Importance of Matrimonial Relationship
What does this incident show? It clearly reflects the fact that a human being is bound to make a couple and a family in order to live happily, even if they are living their lives in a perfect place like Heaven. Another lesson, learned from this beautiful incident, told in Quran o Ahadees is, the very first relationship that came into existence on the face of the earth is that of a husband and a wife. This is the relationship, that became the foundation of every other relationship existing among the human race. That means the very first and foremost relationship is between a man and a woman i.e; the husband and wife relationship is the one that leads to a Family, which can be perfectly said to be the Foundation of the human race.
A sign of Allah SWT:
This relationship is so important and a very unique relationship of its own type, that Allah SWT said this relation to be a “sign of Allah SWT. There is no doubt about this relationship’s being a sign of Allah SWT. Two persons, that are born in different families, sometimes different cultures, different regions, and sometimes in different countries, when meeting together in a matrimonial relationship, though nothing was common among those two persons, this matrimonial bond, tie them in such a relationship, which is far beyond the personal interests and individual goals of both the persons. Their interests, their goals, achievements, and failures mean each and every aspect of their lives become common. They grow together, they step forward together, they live together, they set their goals together and if God forbid, they become fail in some aspect of their lives, they share their failures too. First, they make a couple, then they make a family, and family makes the fundamental unit of the human race on earth.
Challenges of a married couple:
Though a couple shares everything and aspects of each other’s lives, it is a fact that they do have two different personalities, they have different family backgrounds, different brought ups, and different patterns of Taleem o Tarbeaa.

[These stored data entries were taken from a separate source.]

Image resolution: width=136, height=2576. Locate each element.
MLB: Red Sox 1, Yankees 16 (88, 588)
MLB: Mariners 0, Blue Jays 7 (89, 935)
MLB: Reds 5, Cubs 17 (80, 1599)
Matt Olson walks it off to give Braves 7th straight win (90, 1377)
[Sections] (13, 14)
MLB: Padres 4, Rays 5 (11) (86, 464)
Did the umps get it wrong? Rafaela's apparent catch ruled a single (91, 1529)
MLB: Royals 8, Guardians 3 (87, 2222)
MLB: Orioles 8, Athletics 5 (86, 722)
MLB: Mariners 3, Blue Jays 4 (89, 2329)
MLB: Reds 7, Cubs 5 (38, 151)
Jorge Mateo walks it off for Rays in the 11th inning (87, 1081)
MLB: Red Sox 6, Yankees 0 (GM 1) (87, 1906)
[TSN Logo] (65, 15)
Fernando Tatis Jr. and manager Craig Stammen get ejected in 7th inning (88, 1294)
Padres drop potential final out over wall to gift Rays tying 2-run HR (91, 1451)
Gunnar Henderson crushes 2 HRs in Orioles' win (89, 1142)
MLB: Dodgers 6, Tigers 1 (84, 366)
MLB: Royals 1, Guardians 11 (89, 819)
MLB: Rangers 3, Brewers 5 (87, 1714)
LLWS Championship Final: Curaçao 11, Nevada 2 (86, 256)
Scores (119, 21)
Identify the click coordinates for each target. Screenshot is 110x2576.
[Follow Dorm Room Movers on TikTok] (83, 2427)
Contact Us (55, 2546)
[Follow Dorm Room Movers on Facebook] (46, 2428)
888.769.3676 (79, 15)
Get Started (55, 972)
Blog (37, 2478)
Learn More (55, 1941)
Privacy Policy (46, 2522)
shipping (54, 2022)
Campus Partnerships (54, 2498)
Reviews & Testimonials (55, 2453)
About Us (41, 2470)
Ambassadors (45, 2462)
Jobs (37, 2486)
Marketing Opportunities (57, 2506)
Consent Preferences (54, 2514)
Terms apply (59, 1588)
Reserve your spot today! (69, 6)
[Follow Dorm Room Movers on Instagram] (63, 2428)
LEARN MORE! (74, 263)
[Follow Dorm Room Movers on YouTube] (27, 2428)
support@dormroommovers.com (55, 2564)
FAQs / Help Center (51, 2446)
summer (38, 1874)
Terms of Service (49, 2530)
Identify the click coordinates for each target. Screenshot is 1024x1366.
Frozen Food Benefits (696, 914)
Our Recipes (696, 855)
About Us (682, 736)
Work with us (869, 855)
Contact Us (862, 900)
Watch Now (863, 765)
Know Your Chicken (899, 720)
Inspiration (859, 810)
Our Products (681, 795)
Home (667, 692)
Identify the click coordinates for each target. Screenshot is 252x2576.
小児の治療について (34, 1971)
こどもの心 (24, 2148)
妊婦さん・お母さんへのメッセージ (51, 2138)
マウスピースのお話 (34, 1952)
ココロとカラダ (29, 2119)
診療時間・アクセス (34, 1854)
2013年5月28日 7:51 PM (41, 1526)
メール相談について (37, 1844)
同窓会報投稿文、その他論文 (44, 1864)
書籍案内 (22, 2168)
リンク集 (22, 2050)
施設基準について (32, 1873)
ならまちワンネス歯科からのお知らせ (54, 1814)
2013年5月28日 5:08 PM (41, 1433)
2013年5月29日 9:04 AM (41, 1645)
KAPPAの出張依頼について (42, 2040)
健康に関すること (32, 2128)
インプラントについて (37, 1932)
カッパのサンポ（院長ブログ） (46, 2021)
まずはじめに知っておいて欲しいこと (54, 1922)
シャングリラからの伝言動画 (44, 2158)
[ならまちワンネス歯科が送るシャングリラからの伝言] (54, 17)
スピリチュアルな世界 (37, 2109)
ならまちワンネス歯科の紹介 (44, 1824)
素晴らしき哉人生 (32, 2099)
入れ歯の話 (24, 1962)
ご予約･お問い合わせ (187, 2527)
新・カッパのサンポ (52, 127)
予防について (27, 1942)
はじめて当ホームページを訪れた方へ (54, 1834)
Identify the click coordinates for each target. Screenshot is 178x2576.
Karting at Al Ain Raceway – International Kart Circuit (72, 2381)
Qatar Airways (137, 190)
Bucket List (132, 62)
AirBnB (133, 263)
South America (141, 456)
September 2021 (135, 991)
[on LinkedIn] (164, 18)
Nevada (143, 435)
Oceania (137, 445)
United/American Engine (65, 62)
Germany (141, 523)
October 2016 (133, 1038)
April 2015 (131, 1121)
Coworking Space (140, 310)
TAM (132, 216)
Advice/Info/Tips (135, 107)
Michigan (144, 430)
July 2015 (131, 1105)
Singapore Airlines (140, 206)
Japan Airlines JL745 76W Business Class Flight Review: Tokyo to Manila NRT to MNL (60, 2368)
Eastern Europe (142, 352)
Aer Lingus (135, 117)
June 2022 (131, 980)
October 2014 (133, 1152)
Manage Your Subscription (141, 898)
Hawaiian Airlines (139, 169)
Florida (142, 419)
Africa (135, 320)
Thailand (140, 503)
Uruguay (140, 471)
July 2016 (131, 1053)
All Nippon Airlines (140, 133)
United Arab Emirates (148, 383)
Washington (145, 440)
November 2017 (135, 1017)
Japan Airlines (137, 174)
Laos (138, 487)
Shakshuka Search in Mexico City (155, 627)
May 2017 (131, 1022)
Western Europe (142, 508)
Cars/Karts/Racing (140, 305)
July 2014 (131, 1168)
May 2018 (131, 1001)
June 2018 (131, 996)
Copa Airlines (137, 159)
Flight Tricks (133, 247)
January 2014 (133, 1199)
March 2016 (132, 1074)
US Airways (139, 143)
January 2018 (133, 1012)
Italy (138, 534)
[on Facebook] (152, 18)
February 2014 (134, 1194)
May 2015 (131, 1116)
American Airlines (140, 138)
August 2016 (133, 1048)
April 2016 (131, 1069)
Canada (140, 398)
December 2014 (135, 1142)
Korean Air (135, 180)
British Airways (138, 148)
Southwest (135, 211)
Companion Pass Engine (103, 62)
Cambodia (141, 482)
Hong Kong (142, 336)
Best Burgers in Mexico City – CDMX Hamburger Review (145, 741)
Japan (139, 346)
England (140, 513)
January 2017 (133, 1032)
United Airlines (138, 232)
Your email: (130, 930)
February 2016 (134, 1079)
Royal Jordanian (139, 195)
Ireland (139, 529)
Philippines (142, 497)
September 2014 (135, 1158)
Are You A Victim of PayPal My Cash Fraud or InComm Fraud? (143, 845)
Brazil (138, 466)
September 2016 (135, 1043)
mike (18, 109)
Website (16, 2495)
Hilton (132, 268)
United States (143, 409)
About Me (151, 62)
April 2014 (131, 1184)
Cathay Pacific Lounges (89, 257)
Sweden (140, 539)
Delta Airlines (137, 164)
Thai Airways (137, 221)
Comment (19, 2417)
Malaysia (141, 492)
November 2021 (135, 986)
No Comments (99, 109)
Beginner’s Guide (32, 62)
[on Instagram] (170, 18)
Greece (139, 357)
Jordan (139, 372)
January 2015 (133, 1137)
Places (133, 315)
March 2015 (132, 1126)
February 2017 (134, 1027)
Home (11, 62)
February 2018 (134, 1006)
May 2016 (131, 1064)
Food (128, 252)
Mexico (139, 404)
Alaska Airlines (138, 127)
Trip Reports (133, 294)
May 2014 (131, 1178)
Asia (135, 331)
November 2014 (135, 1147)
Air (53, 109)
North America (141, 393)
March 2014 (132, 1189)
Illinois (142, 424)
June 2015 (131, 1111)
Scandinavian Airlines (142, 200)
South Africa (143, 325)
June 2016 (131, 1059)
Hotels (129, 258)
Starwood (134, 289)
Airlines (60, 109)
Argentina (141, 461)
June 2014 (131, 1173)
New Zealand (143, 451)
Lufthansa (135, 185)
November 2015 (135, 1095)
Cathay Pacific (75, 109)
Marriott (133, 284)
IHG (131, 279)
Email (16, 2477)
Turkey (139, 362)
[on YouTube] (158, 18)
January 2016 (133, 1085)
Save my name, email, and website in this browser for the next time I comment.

Shortly we can say that they have two completely different personalities and completely different points of view regarding everything around them is also influenced by their different genders. So it is very difficult for life to move smoothly. Married life is a bed of roses and a bed of thrones at the same time. It is surely a source of happiness, pleasure, and a feeling of completion. At the same time, it may cause anxiety, tension, and a sense of pressure, if the difference of opinion between husband and wife is not tackled in a positive way.
Suggestions for a happy married life:
Human behavior is so much diversified and various in its nature that no hard and fast rules can be stated or suggested for an ideal and happy married life. But some general suggestions can be stated in this regard that can be helpful for any married couple to cop with the difference of opinion between both of them, hence helping create a pleasant environment between the married couple.
• Admitting the reality of differences b/w both of them:
The first and foremost thing in this regard is to accept the reality that both members of the couple, are two different human beings, having different viewpoints. When both of the members of the couple admit this reality, they stop imposing their opinion and point of view on the other member, they start giving liberty and space to each other, hence a difference of opinion can be tackled in a very positive manner.
Positive approach towards each other:
Positivity is the trait of a human being, that gives a completely different outlook on all the matters of life, from a negative-minded person. A negative-minded person often lives in a self-created hell, where he/she, not only burns him/herself but also puts the lives of surrounding people in the hell fire. Always remember the fact, if you think positive, you will definitely be happy in your life and you will definitely make the lives of surrounding people a happy and contented life.
Avoid arguments, especially when any one of you is angry and in a furious mood:
When two people with different viewpoints, live together under one roof for twenty-four hours a day and seven days a week, the chances of getting angry are most probable. Anger is a fire, Islam lays great stress on controlling anger. If a moment of anger ever falls between a couple, it is very much suggested to avoid an argument at that particular moment. If the husband is angry at any matter, the wife should leave the argument and should keep silent, and vice versa. Any heated argument may cause catastrophic consequences for the married life of the couple.
Above mentioned are a few suggestions for a happy married life, but every couple should decide to behave with each other according to their very own circumstances, mental and emotional conditions and keeping in view each other’s temperament.